---- Input material

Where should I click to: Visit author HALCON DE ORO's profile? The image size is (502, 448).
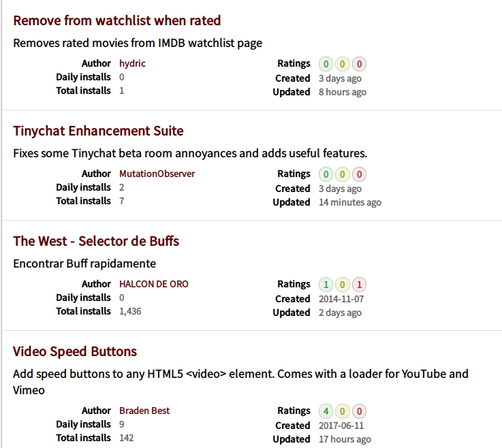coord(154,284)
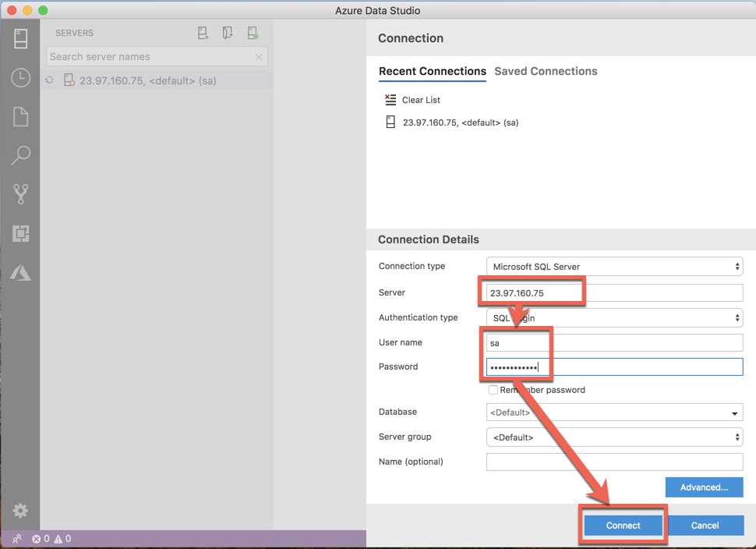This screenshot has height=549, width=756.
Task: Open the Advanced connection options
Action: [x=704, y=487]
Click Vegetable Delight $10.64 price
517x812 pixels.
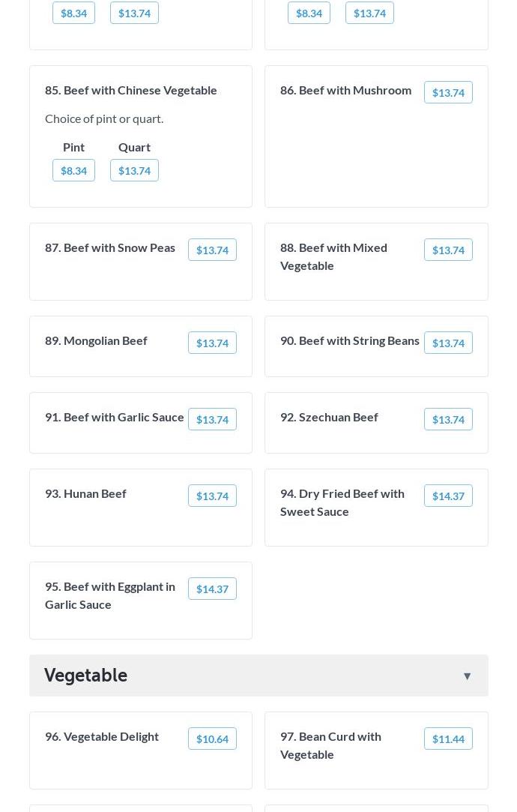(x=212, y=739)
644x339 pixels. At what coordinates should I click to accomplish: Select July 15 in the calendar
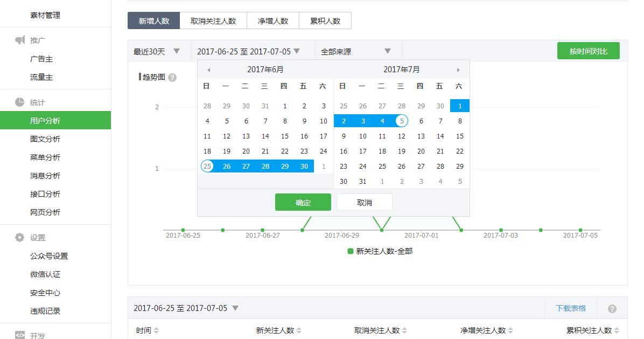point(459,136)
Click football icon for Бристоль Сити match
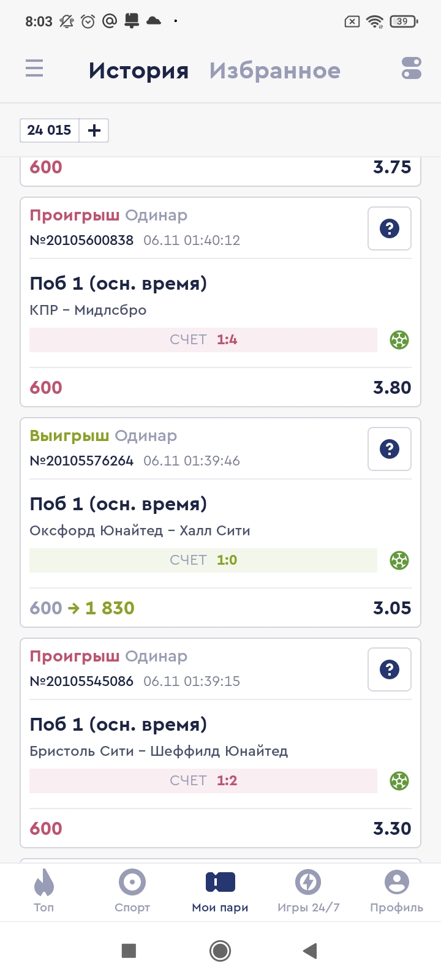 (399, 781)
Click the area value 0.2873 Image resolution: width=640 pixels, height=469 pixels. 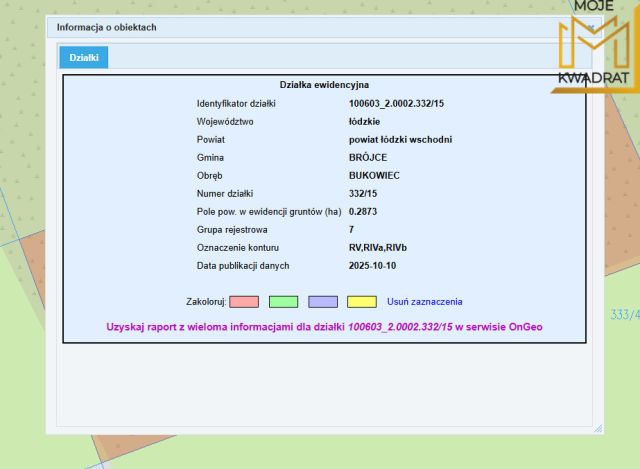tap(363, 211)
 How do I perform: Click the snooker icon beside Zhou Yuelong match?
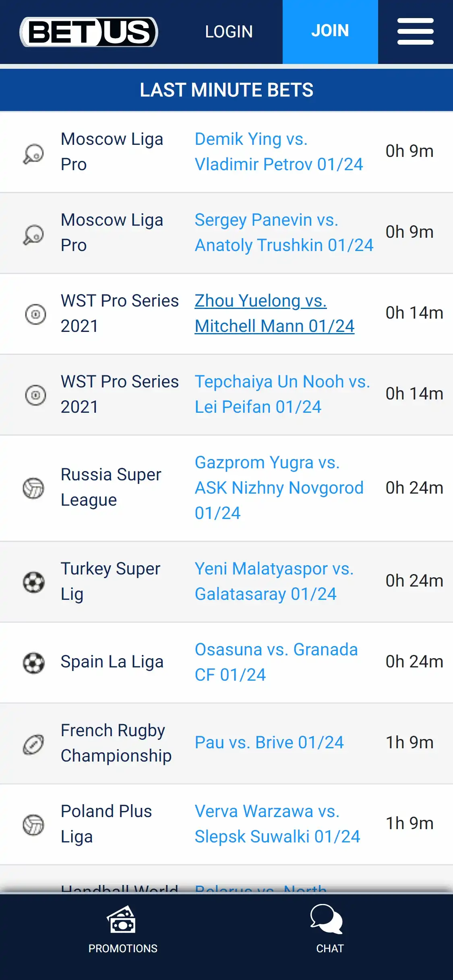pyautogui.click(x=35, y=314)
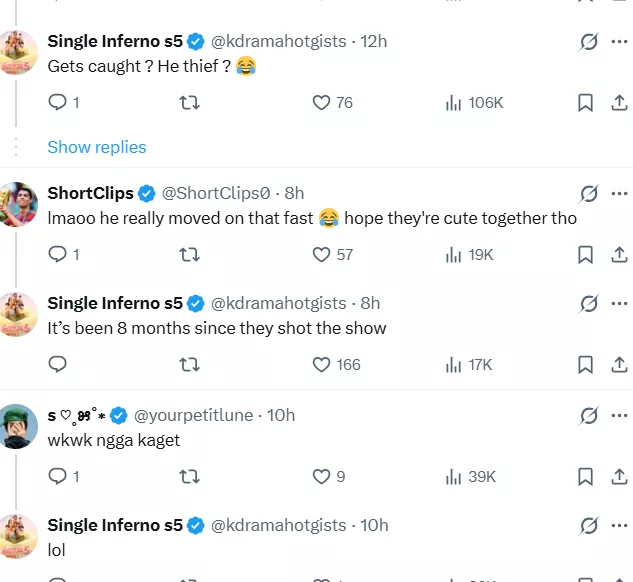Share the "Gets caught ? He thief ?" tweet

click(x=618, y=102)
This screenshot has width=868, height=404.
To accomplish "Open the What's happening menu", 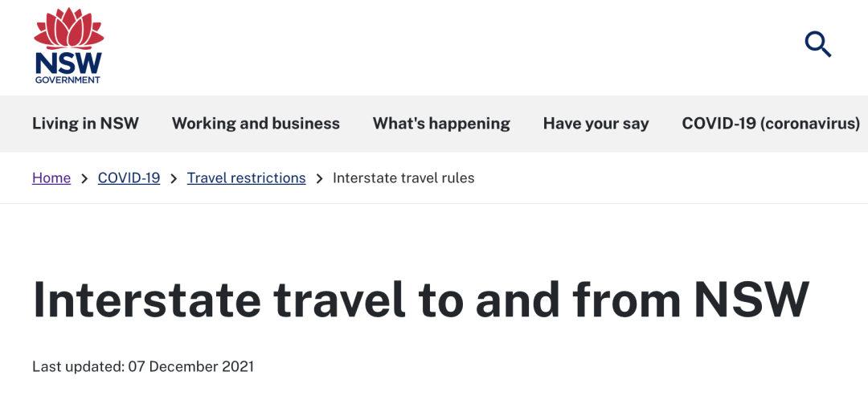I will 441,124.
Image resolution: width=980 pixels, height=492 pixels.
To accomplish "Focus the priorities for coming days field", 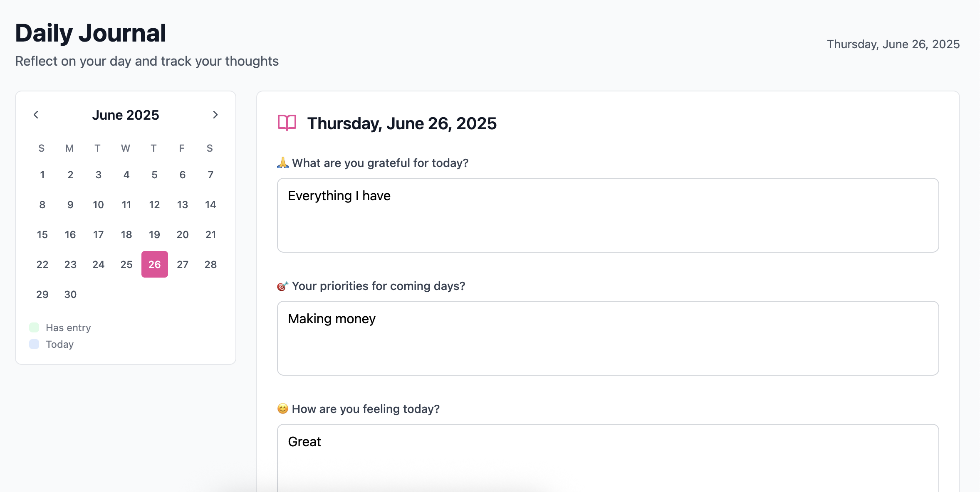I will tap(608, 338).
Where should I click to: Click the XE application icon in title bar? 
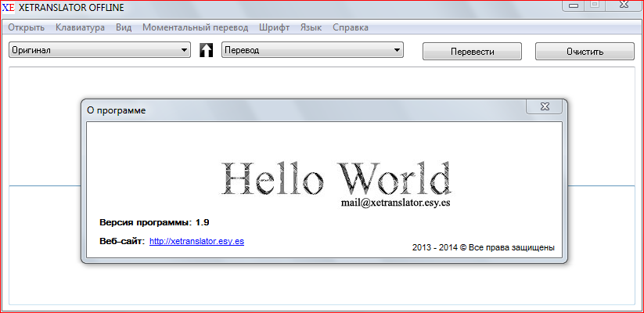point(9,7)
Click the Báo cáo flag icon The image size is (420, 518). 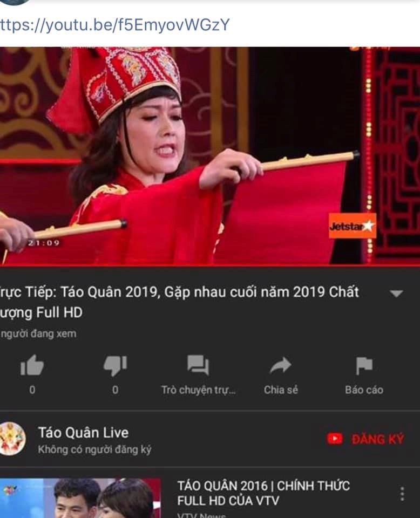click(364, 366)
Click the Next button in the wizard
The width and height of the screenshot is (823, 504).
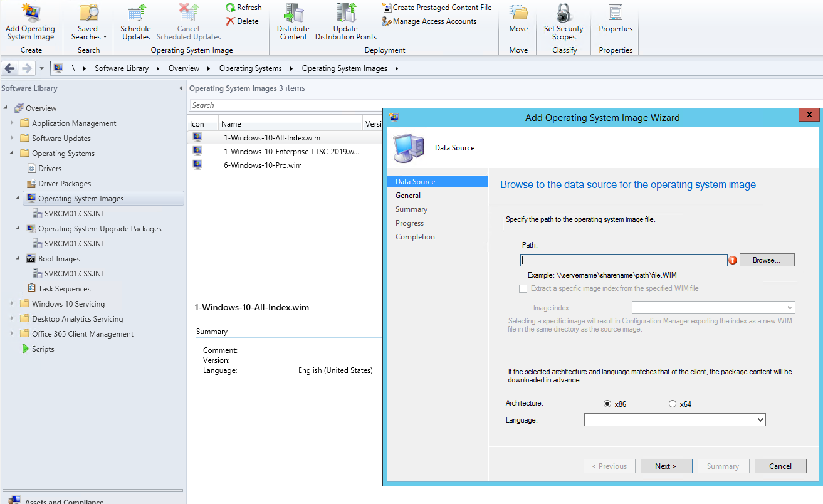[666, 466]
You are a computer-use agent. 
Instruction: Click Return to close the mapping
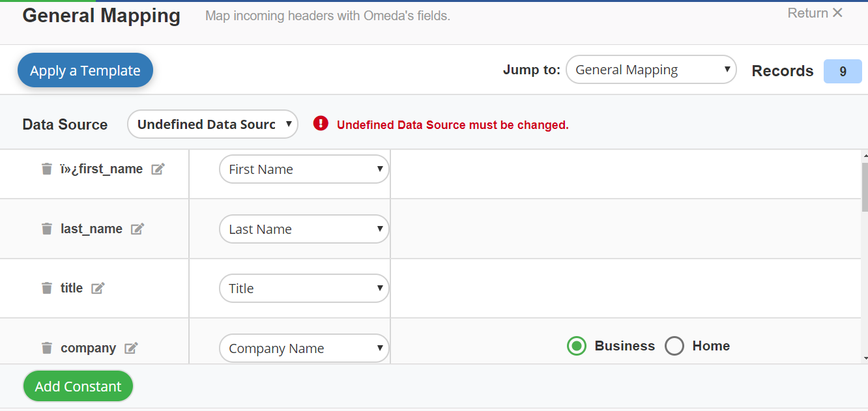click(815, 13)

--------

* **Your instructions**:
The answer is the run of lines from the one with "You are a computer-use agent." through the final line of the data, copied exactly, and nothing else; no pictures.

* **Result for this exercise**:
You are a computer-use agent. 
Instruction: Click Return to close the mapping
click(815, 13)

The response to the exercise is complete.